Representation theorists seek to quantify, analyze, and predict how a group of motions---like rotations or reflections---act on physical and geometric objects. The fundamental problem in geometric representation theory is to construct representations using geometric tools. The fundamental problem in combinatorial representation theory is to understand a representation explicitly in terms of essential combinatorial parameters: for instance to decompose a given representation into the fundamental building blocks of irreducible representations. Both kinds of representation theorists seek to understand representations, but a problem that may seem answered to geometric representation theorists, such as `find a natural representation', is only partially answered to combinatorial representation theorists, who seek to `analyze explicitly a given representation'. This proposal addresses several problems in geometric and combinatorial representation theory, using tools from combinatorics, algebraic geometry, and topology. The broader impact includes work in many other areas of mathematics, including knot theory and commutative algebra, as well as fields like mathematical physics. Educationally, the PI will establish programs for graduate student retention and excellence, in both research and teaching.

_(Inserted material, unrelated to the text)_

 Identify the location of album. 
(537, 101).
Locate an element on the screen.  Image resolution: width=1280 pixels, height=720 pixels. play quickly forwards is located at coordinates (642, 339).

代表理论家寻求量化，分析和预测一组动作（例如旋转或反射）如何对物理和几何对象作用。 几何表示理论中的基本问题是使用几何工具构建表示。组合表示理论中的基本问题是要从基本组合参数方面明确理解一种表示：例如，将给定表示形式分解为不可减至表示的基本构建块。两种代表理论家都试图理解表示形式，但是似乎回答了几何代表理论家（例如“找到自然代表”）的问题只是对组合代表理论家的部分答复，他们试图“明确地分析给定的代表”。该建议使用组合学，代数几何学和拓扑的工具解决了几何和组合表示理论中的几个问题。 更广泛的影响包括在许多其他数学领域的工作，包括结理论和交换代数，以及数学物理等领域。 在教育上，PI将在研究和教学中建立用于研究生保留和卓越的计划。